━━ Dataset records ━━
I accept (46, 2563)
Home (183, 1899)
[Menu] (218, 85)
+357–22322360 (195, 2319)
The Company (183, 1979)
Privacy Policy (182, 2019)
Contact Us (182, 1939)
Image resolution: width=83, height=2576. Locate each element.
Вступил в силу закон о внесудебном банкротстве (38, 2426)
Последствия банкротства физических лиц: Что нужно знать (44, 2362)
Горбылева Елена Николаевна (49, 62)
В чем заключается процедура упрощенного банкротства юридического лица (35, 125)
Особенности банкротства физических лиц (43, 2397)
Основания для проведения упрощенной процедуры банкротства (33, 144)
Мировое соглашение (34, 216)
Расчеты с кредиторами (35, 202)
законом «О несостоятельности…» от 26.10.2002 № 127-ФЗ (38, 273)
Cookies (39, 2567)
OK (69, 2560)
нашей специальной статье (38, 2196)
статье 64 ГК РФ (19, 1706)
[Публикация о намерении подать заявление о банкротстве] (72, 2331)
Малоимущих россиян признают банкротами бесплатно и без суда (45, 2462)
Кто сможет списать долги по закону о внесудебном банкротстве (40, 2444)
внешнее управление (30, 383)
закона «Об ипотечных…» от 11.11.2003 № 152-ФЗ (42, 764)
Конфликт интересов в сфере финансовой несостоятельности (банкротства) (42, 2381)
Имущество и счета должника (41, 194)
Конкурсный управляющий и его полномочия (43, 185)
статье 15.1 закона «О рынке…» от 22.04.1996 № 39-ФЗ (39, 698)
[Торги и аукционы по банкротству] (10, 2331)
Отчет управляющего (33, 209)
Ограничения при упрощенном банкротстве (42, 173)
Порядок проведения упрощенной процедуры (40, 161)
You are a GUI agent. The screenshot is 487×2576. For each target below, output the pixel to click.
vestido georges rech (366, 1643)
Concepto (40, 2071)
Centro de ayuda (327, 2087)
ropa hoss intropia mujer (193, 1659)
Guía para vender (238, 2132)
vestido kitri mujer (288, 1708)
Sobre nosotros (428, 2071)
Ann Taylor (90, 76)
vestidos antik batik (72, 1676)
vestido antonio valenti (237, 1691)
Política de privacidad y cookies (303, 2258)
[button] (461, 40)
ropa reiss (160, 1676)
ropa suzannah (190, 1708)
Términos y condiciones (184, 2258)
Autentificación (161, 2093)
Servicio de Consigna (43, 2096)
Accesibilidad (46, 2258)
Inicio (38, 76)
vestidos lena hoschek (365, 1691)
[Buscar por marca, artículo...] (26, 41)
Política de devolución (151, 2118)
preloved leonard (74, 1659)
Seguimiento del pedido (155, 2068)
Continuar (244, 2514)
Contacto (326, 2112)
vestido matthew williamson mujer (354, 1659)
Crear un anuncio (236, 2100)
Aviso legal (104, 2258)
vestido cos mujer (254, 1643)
━━━
* **Task directions**
For this task, write out exactly the lines of the entries above, starting at the line with "ropa reiss (160, 1676)" and ending at the line with "vestido matthew williamson mujer (354, 1659)", both included, and no others.

* **Result for this exercise**
ropa reiss (160, 1676)
ropa suzannah (190, 1708)
Términos y condiciones (184, 2258)
Autentificación (161, 2093)
Servicio de Consigna (43, 2096)
Accesibilidad (46, 2258)
Inicio (38, 76)
vestidos lena hoschek (365, 1691)
[Buscar por marca, artículo...] (26, 41)
Política de devolución (151, 2118)
preloved leonard (74, 1659)
Seguimiento del pedido (155, 2068)
Continuar (244, 2514)
Contacto (326, 2112)
vestido matthew williamson mujer (354, 1659)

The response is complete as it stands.